Dreiser's family was poor, and he soon saw a profound difference between the promise and the reality of American life. This realization was a major source of Dreiser's discontent and an important influence on his works.
Dreiser attended Indiana University for a year. In the 1890's, he worked as a newspaperman in Chicago and St. Louis. By 1907, he was the successful editor of the very sort of woman's magazine whose sentimentality and superficiality he despised.
Dreiser's first novel, SISTER CARRIE, was partly based on the experiences of one of his sisters. SISTER CARRIE is the story of Carrie Meeber, a poor girl alone in Chicago. She lives with a traveling salesman and then runs off to New York with George Hurstwood, a prosperous married man. Hurstwood's fortunes decline, and he becomes a bum and commits suicide. Carrie finds success, but not happiness, as an actress.

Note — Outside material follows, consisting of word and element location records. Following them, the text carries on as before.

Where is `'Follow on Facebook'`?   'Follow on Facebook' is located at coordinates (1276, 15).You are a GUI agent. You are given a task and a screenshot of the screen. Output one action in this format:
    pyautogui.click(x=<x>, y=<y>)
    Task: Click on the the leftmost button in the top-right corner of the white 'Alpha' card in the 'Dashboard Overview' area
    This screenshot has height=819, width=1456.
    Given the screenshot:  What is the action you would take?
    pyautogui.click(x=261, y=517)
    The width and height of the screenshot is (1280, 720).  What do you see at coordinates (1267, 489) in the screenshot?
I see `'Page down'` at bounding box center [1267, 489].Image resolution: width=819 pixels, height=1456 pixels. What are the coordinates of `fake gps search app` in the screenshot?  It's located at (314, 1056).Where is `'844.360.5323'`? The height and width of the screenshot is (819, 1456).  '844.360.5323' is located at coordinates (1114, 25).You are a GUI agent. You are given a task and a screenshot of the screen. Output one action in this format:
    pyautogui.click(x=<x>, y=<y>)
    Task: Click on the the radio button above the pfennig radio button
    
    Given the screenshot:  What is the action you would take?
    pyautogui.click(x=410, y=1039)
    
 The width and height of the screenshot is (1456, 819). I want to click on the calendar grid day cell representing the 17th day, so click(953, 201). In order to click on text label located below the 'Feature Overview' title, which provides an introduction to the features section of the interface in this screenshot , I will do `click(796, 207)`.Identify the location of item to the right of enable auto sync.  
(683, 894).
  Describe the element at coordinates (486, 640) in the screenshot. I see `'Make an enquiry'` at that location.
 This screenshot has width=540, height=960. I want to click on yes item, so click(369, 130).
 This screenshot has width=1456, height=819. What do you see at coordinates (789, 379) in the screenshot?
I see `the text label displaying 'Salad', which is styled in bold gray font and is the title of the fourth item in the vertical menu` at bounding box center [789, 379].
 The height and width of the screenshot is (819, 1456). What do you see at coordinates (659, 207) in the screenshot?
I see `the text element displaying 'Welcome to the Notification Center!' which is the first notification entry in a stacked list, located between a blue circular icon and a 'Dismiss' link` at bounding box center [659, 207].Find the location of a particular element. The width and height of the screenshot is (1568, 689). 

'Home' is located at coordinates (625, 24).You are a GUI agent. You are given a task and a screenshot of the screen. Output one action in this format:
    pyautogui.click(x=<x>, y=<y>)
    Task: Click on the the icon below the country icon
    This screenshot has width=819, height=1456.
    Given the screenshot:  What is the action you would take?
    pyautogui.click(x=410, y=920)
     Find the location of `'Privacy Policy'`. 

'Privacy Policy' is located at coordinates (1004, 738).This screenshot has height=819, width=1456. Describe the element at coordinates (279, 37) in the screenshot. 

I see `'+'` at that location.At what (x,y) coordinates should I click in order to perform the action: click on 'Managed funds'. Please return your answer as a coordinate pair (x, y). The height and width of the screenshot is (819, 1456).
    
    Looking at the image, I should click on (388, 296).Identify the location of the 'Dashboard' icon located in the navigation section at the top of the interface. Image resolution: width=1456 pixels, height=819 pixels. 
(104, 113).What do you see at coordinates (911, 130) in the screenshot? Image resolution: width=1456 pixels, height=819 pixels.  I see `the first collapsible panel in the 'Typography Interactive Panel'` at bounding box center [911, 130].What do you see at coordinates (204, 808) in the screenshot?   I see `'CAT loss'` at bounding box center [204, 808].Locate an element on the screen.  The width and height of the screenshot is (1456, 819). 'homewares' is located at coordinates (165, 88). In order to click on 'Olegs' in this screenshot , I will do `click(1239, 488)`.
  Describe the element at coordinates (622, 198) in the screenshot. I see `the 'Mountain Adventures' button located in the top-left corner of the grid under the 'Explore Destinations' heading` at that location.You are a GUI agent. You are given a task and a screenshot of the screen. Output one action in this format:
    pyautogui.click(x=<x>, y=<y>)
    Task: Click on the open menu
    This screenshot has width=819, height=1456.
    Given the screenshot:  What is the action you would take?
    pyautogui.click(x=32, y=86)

Dreiser wrote JENNIE GERHARDT (1911), another novel of desire and fate. However, his reputation was assured with the publication of THE FINANCIER (1912), the most purely naturalistic of his works. It is the story of an industrial tycoon who claws his way to great power. Dreiser intended the novel as the beginning of a "Trilogy of Desire." But the second volume, THE TITAN (1914), was a failure, and the third volume, THE STOIC, was not published until two years after his death.
AN AMERICAN TRAGEDY (1925) is the finest of Dreiser's books. It concerns a weak young man who is executed for the murder of his pregnant girl friend. Again, Dreiser did not condemn his villain, but the amoral society that produced and destroyed him.